在这一节，我们将讲解一些关于XML的关键特性，这些特性对于理解XXE漏洞至关重要。

什么是XML？

XML是“可扩展标记语言（extensible markup language）”的缩写。它是一种用于存储和传输数据的语言。与HTML一样，XML使用树形结构标签和数据。不同于HTML的是，XML不使用预定义的标签，因此可以为标签赋予描述数据的名称。在Web历史的早期，XML作为一种数据传输格式曾经非常流行（“AJAX”中的“X”代表“XML”）。但现在，JSON格式的流行度已经超过了XML。

什么是XML实体？

XML实体是一种在XML文档中表示数据项的方式，而不是使用数据本身。各种实体都内置在XML语言的规范中。

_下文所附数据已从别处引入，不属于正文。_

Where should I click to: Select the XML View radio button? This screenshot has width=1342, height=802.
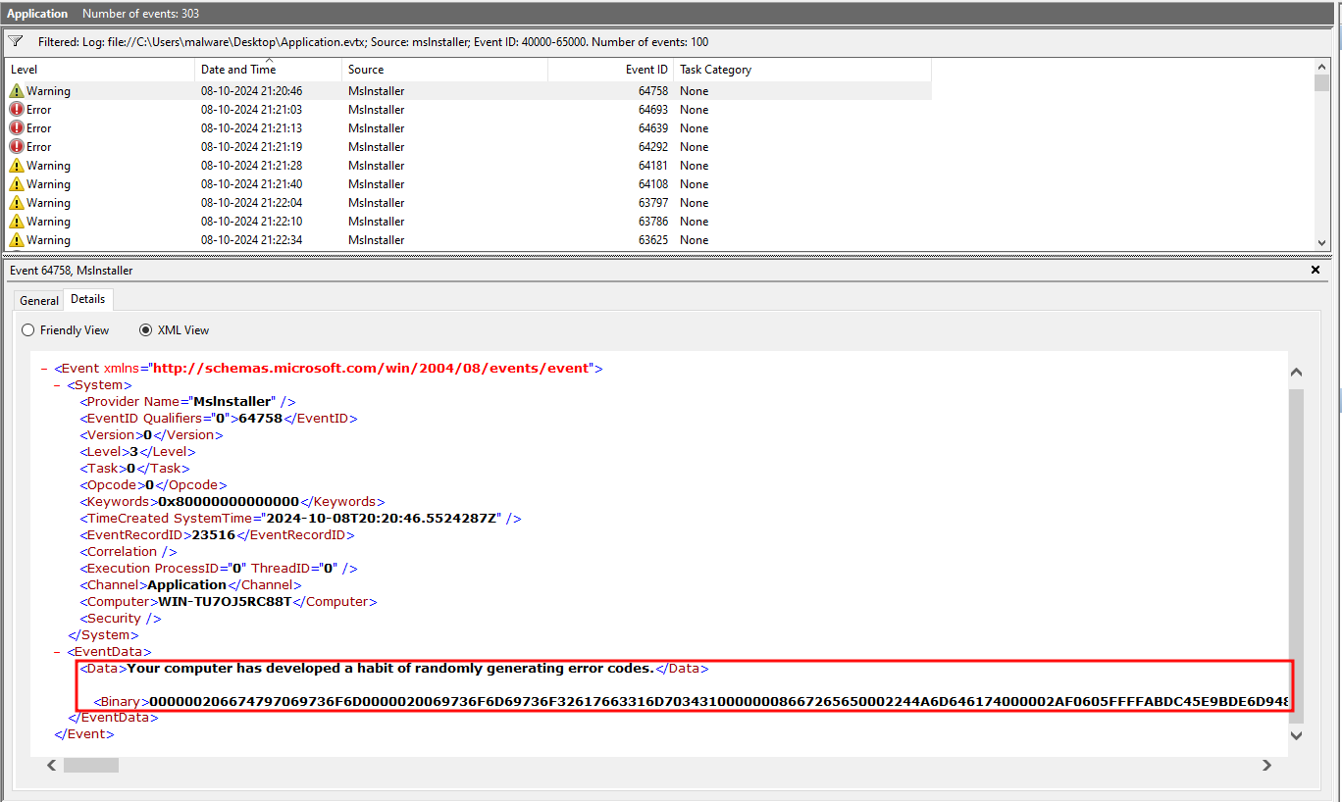(146, 330)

例如，实体<和>代表字符<和>。这些元字符用于表示XML标签，因此当它们出现在数据中时，通常必须使用它们的实体表示。

什么是文档类型定义？

XML文档类型定义（DTD）包含一些声明，这些声明可以定义XML文档的结构、它可以包含的数据值类型以及其他项。DTD在XML文档开头的可选DOCTYPE元素中声明。DTD可以完全独立于文档本身（称为“内部DTD”），也可以从其他地方加载（称为“外部DTD”），还可以是这两者的混合。

什么是XML自定义实体？

XML允许在DTD中定义自定义实体。例如：

<!DOCTYPE foo [ <!ENTITY myentity "my entity value" > ]>

这个定义意味着，在XML文档中，任何对实体引用&myentity;的使用都将被替换为所定义的值：“my entity value”。

什么是XML外部实体？

XML外部实体是一种自定义实体，其定义位于声明它们的DTD之外。

外部实体的声明使用SYSTEM关键字，并且必须指定一个加载实体值的URL。例如：

<!DOCTYPE foo [ <!ENTITY ext SYSTEM "http://normal-website.com" > ]>

URL可以使用file://协议，因此可以从文件中加载外部实体。例如：

<!DOCTYPE foo [ <!ENTITY ext SYSTEM "file:///path/to/file" > ]>

XML外部实体是导致XML外部实体攻击出现的主要原因。